Of course, Uber isn’t sitting idly by and letting Hailo snatch up the taxicab market—which is much larger than limos and sedans—without a fight. This week Uber said it was launching a cab-hailing service in New York, a service it launched in Chicago in April. (Uber is also taking its service to Hailo’s hometown, having launched in London earlier this summer.)
And just as the D.C. Council was negotiating a possible detente between Uber and irate cabbies in July, Uber pulled the plug, saying it was worried that a proposed price floor on its service would prevent from launching a service for riders looking to pay less for a ride. (Emails to Uber representatives were not immediately returned.)
This is where Hailo’s approach—call it, “Ask permission first instead of asking for forgiveness later”—comes in. As Uber fights regulators to approve a business model it already has in place, Hailo meets with them to let them know what it has in mind.
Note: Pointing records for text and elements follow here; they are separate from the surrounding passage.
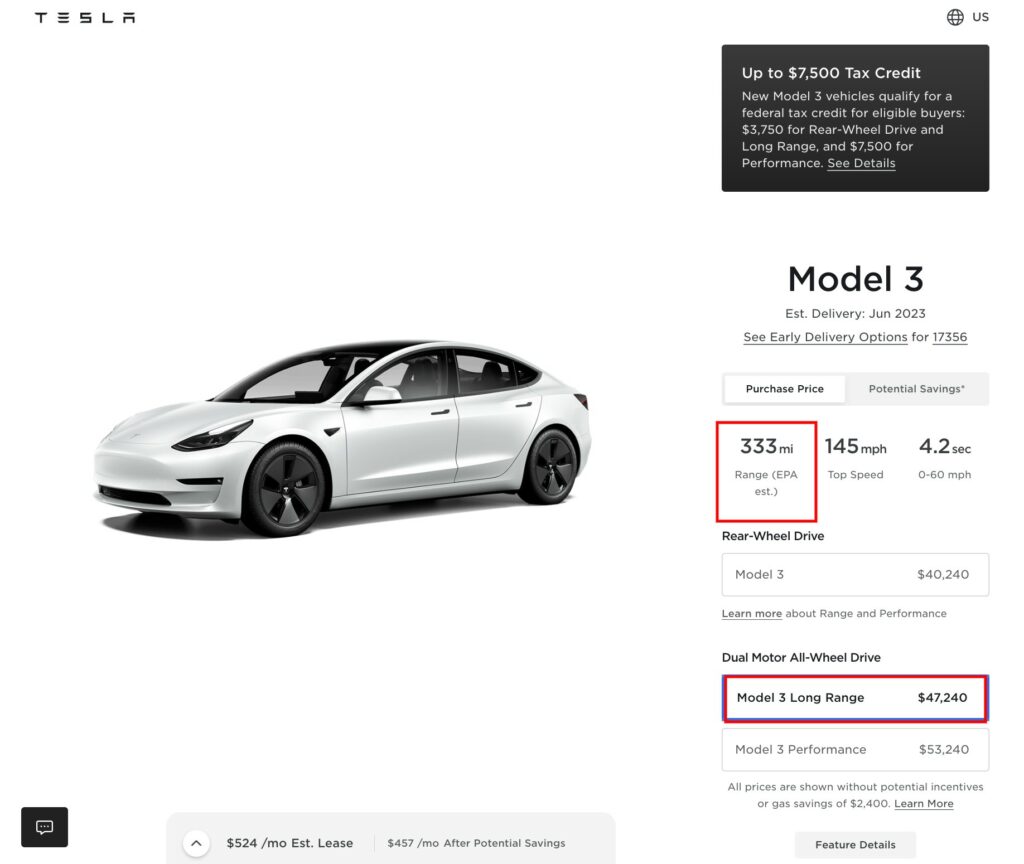Select the Rear-Wheel Drive Model 3 option
The image size is (1024, 864).
(855, 575)
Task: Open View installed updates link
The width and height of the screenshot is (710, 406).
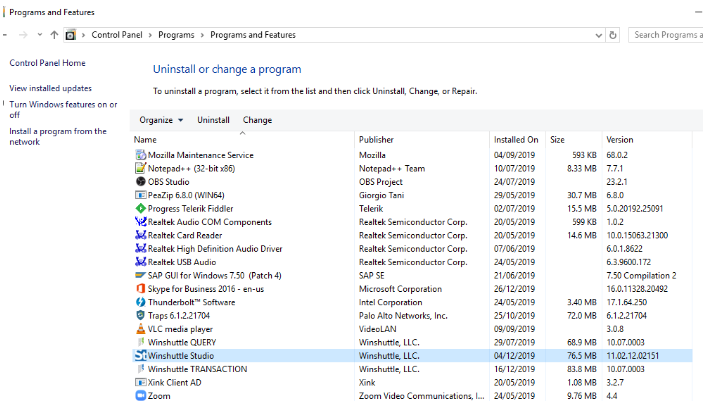Action: pos(50,88)
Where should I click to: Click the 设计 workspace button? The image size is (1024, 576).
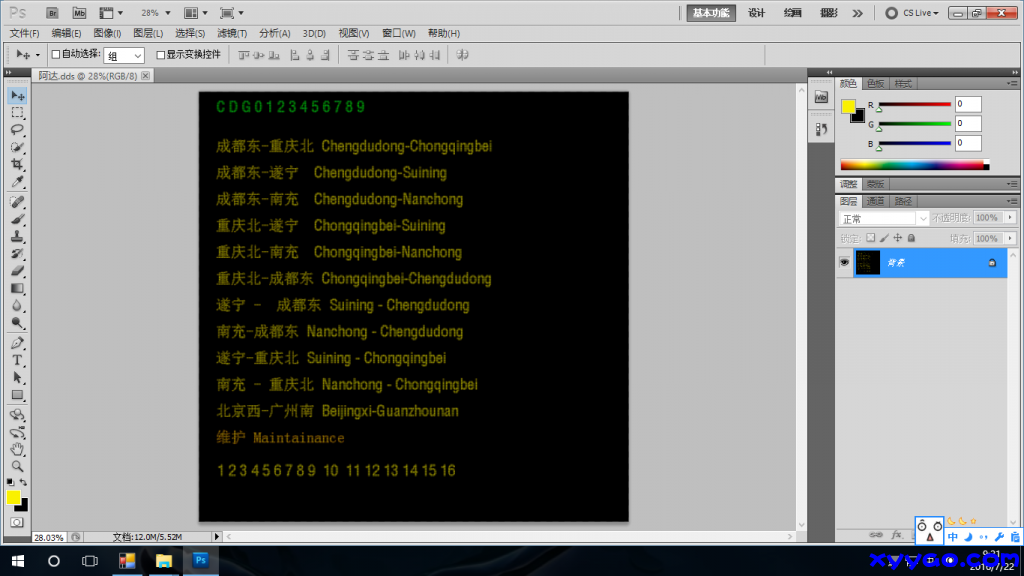[757, 13]
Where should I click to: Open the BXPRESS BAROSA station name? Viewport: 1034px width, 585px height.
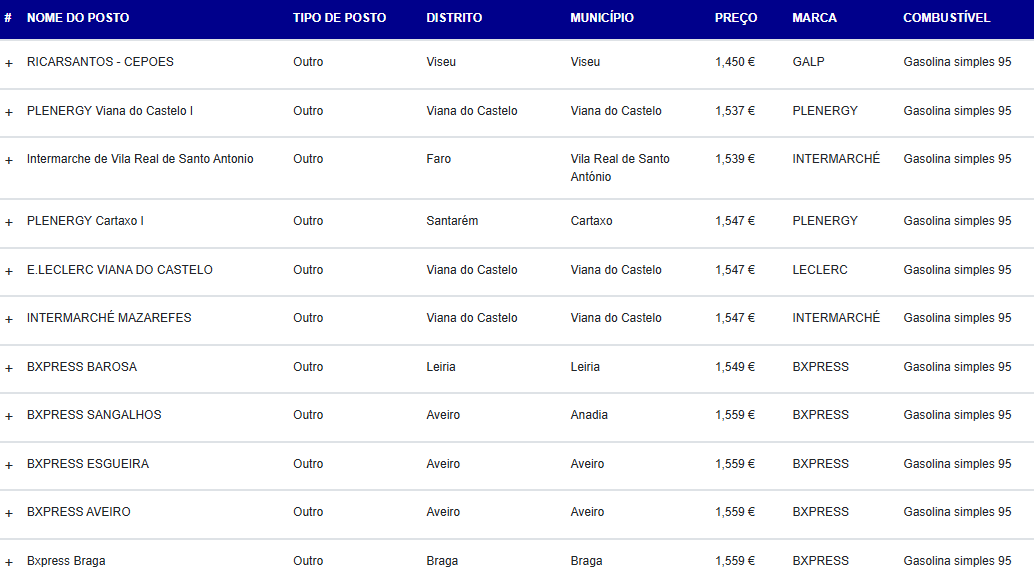82,367
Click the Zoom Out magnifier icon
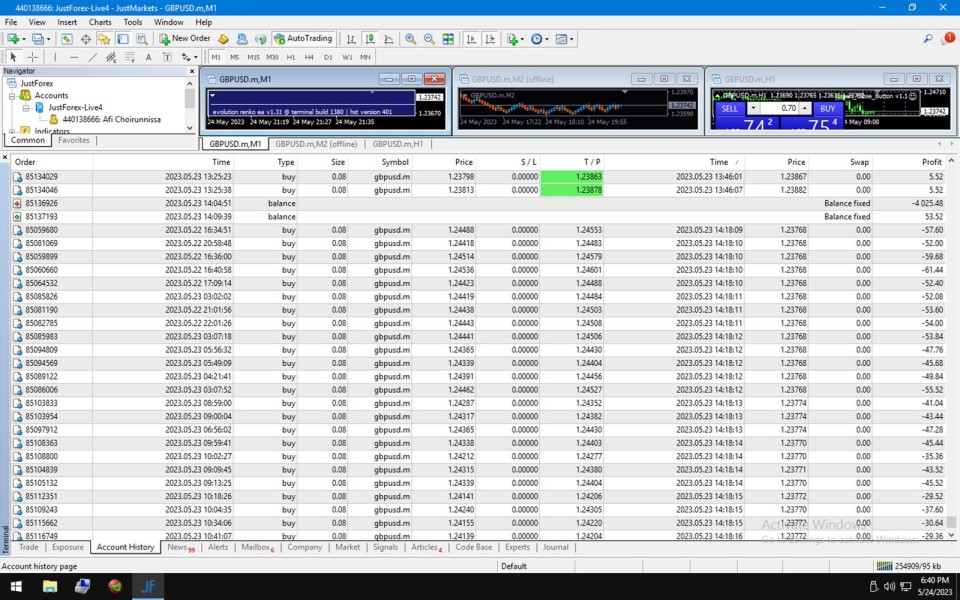This screenshot has width=960, height=600. click(430, 39)
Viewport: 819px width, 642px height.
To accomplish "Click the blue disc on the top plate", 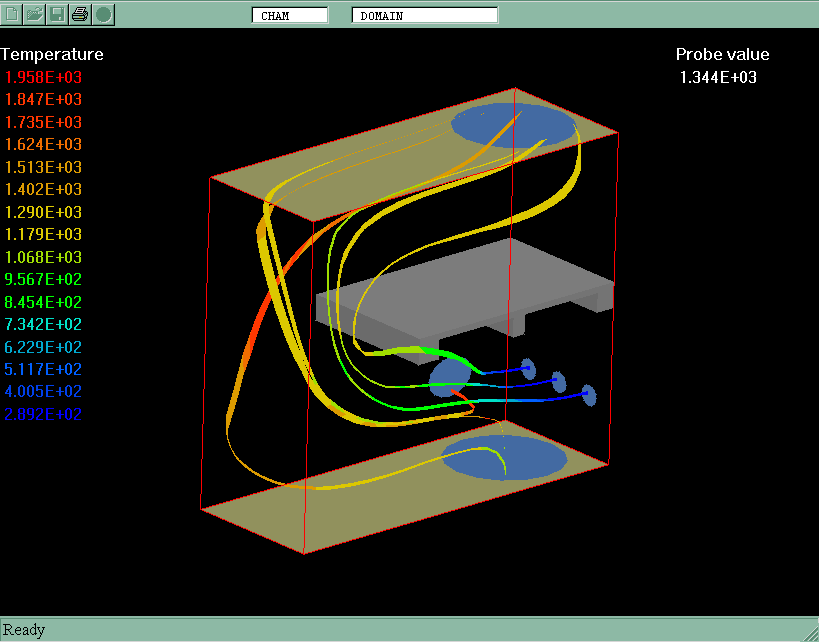I will [513, 125].
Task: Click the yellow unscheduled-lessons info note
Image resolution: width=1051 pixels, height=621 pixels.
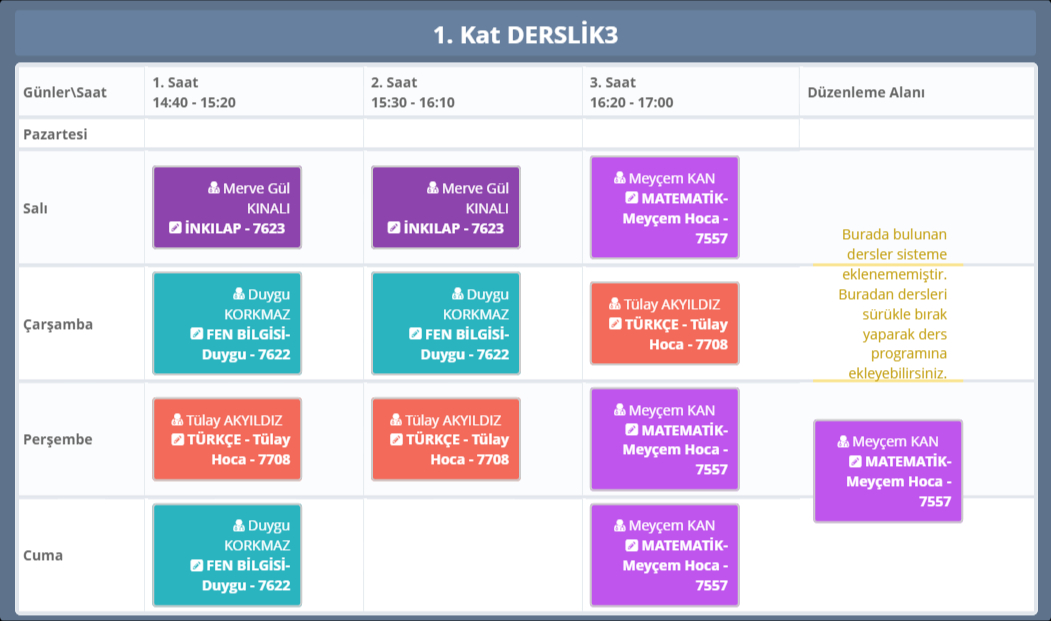Action: (894, 304)
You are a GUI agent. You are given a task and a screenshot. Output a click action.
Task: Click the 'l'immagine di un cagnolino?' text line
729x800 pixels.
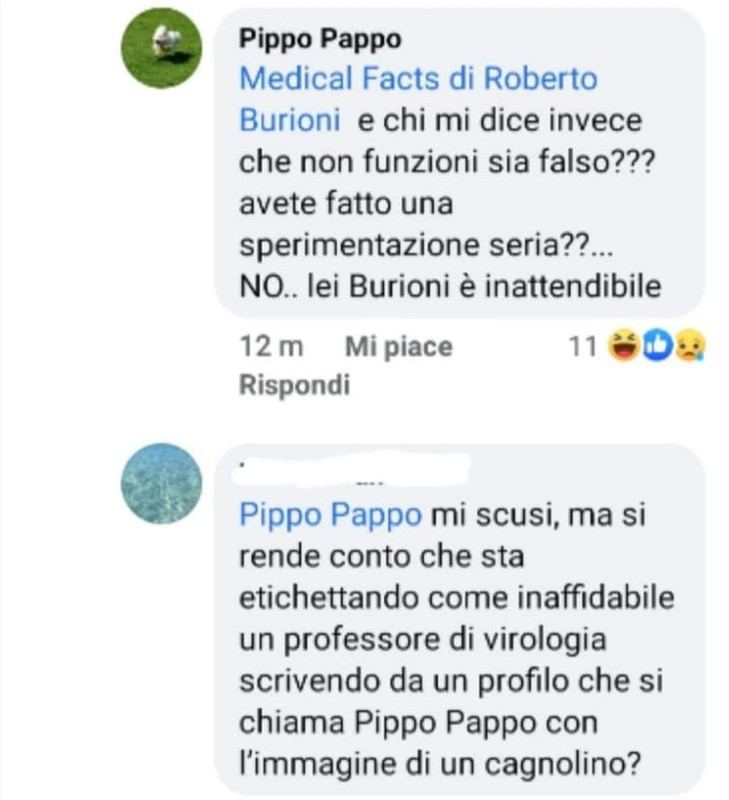pos(440,764)
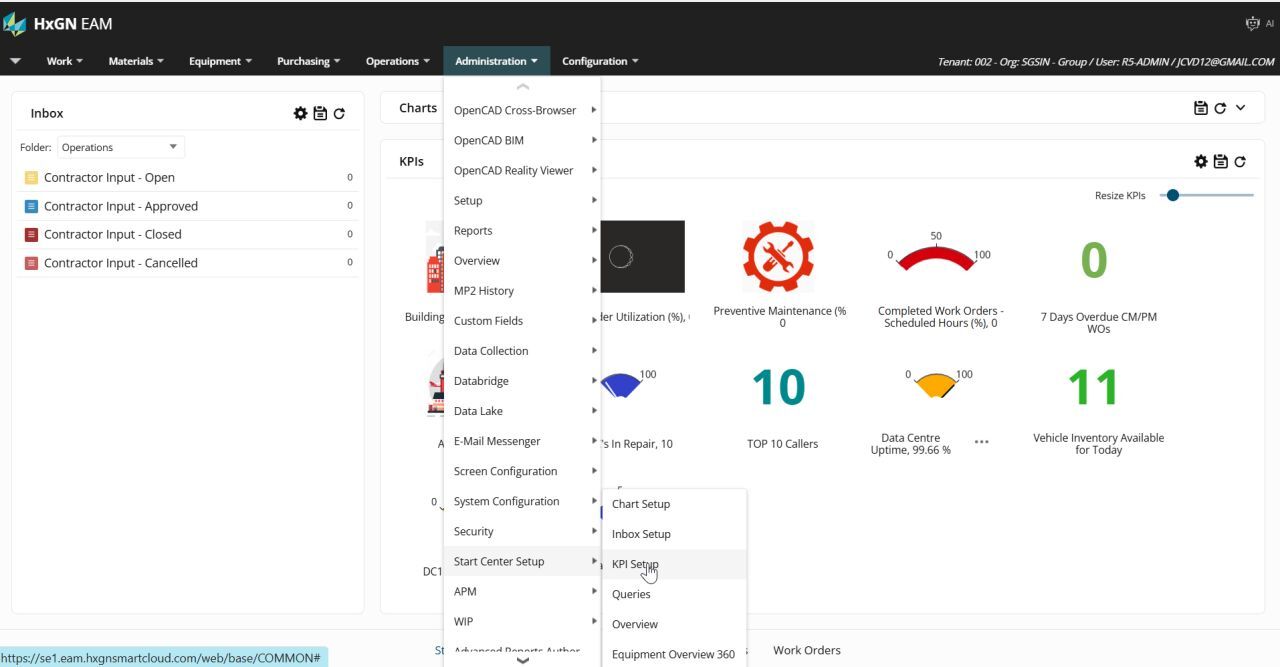The width and height of the screenshot is (1280, 667).
Task: Click the Preventive Maintenance wrench gear icon
Action: pos(778,257)
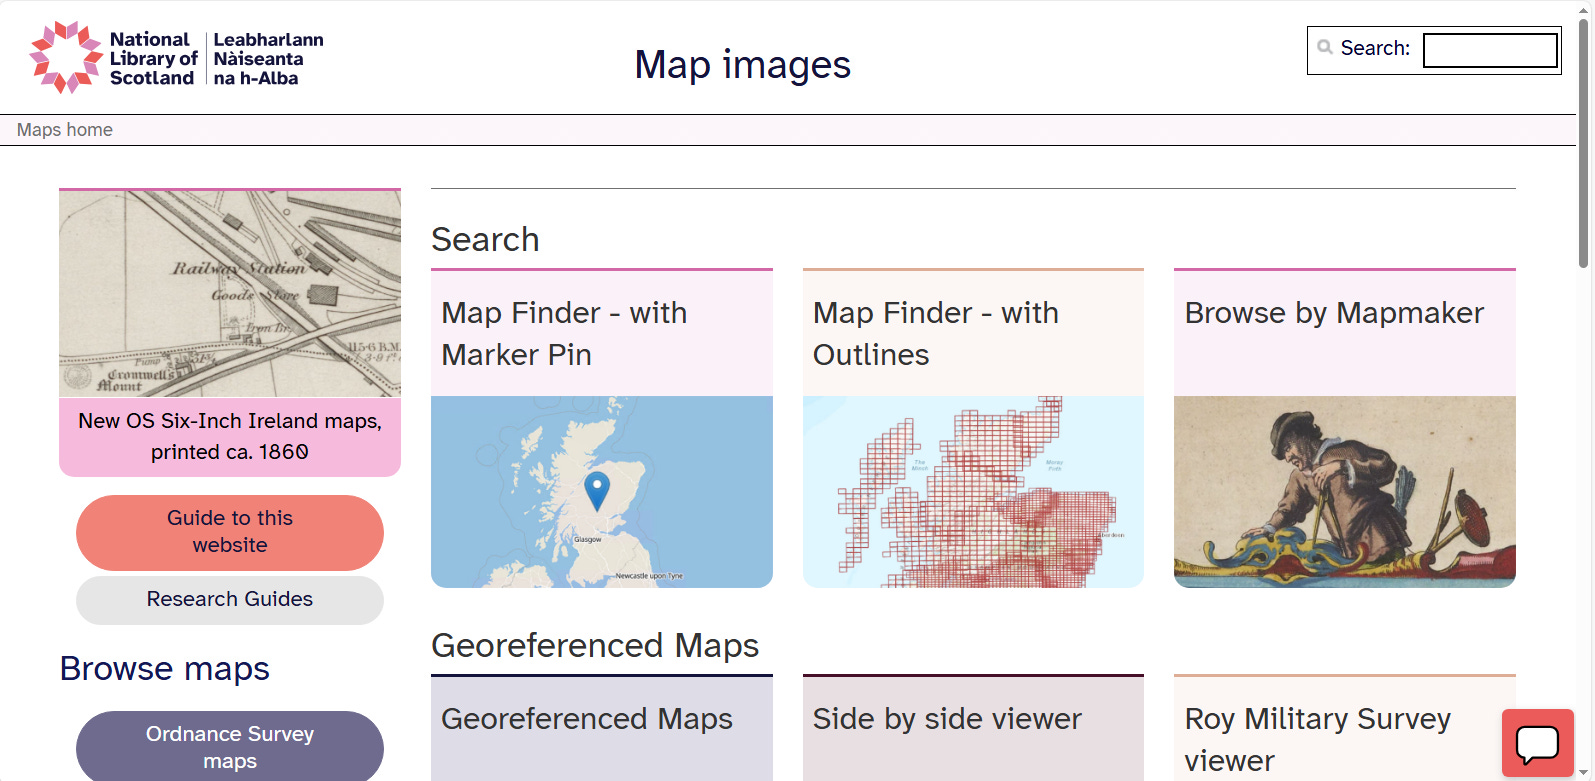Image resolution: width=1595 pixels, height=781 pixels.
Task: Open the chat bubble icon
Action: (x=1538, y=743)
Zeghibe said that in April he met both with D.C. Taxicab Commissioner Ron Linton and staffers in Councilmember Mary Cheh’s (D-Ward 3) office, laying early groundwork for the service’s launch in D.C.
“We talk go and talk to the regulators in advance to make sure that they’re comfortable that what we’re doing is within their rules, and we were told, for example, in Washington to be specific, that we were,” he said. It took weeks after Uber launched until company representatives and Linton similarly sat down for a meeting.
Beyond asking nicely, Hailo provides a distinctly different service to Uber’s. While Uber’s charges stem from its GPS-based app, Hailo uses the cab’s existing meter. The app merely connects drivers and riders, keeping it away from the biggest problem D.C. regulators have had with Uber—that it seems to charge for time-and-distance without the required meter. (In London, drivers pay a fee for the app and to be part of the network; in D.C. a small charge might fall on riders instead.)
Linton called Hailo’s model that of a “dispatch operator,” which is perfectly within the city’s regulations. Moreover, he added, the commission welcomes the idea.
“The commission, at this moment, has no intention of putting itself into the dispatch business. We think that’s private enterprises’ responsibility. We also believe that there are rapid changes coming through electronic developments that are going to change, dramatically, the way people can get vehicles for hire. Our intent is to leave that field open to competition,” he said.
As for Uber, he said, the commission is working on regulations for sedan-style cars, the very ones that Uber has done so well with. On Monday, September 10 the commission will hold a public informational meeting on the regulations, and on Wednesday, September 19 it will meet in special session to debate them.